> WHAT YOU ARE ASKED TO DO:
Reproduce verbatim the portion of the Social Security eligibility text below that begins at the words "One of the most" and stops after "passed away first.".

> TEXT SHOWN:

___

One of the most common Social Security eligibility questions is whether a spouse who doesn’t work can qualify for retirement benefits.
When Social Security was first established, most families only had one bread-earner, and only the working spouse qualified for retirement income. This caused financial difficulties for the spouse who didn’t work (and therefore didn’t qualify for retirement benefits) if the working spouse passed away first.
Thankfully the Social Security Administration recognized this hardship and amended the law to allow wives to collect based on their husband’s earnings. In 1939, spousal and survivor benefits were added to provide monthly benefits to qualified spouse and survivors of workers.
The family dynamic has changed a lot since Social Security was established back in 1935, but there are still many families where one spouse does not work, and therefore does not qualify for retirement benefits based on their own earnings.
Social Security Eligibility: Retirement Benefits
There are several requirements in order to be eligible for Social Security retirement benefits, including:
• Age: In order to qualify for Social Security retirement income, you must be at least age 62. Other benefits, such as survivor benefits or disability benefits may be collected at an earlier age, but the Social Security eligibility rules require you to be age 62 before you can apply for retirement benefits. On the other hand, you can delay collecting benefits until age 70; if you are still working or you want to maximize your retirement income.
• Work Credits: You must work in a covered job (i.e., where you contribute to Social Security through payroll tax deductions) for at least 40 credits to qualify for retirement benefits. You can earn up to four credits per year; so essentially, you must work for 10 years to be eligible for Social Security. In order to earn a work credit, you must earn a minimum dollar amount; in 2009 this minimum was $1,090. Credits do not have to be earned consecutively, which allows for people to leave the workforce for several years (to raise a family, etc.) and return to work later without losing their work credits already earned.

___

> DATA BLOCK:
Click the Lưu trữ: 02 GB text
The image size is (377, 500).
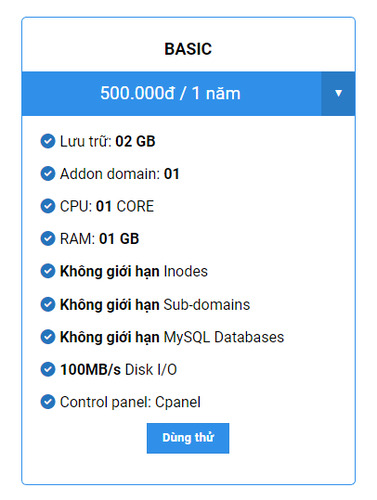click(107, 141)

___

> ANSWER TO THE EXERCISE:
One of the most common Social Security eligibility questions is whether a spouse who doesn’t work can qualify for retirement benefits.
When Social Security was first established, most families only had one bread-earner, and only the working spouse qualified for retirement income. This caused financial difficulties for the spouse who didn’t work (and therefore didn’t qualify for retirement benefits) if the working spouse passed away first.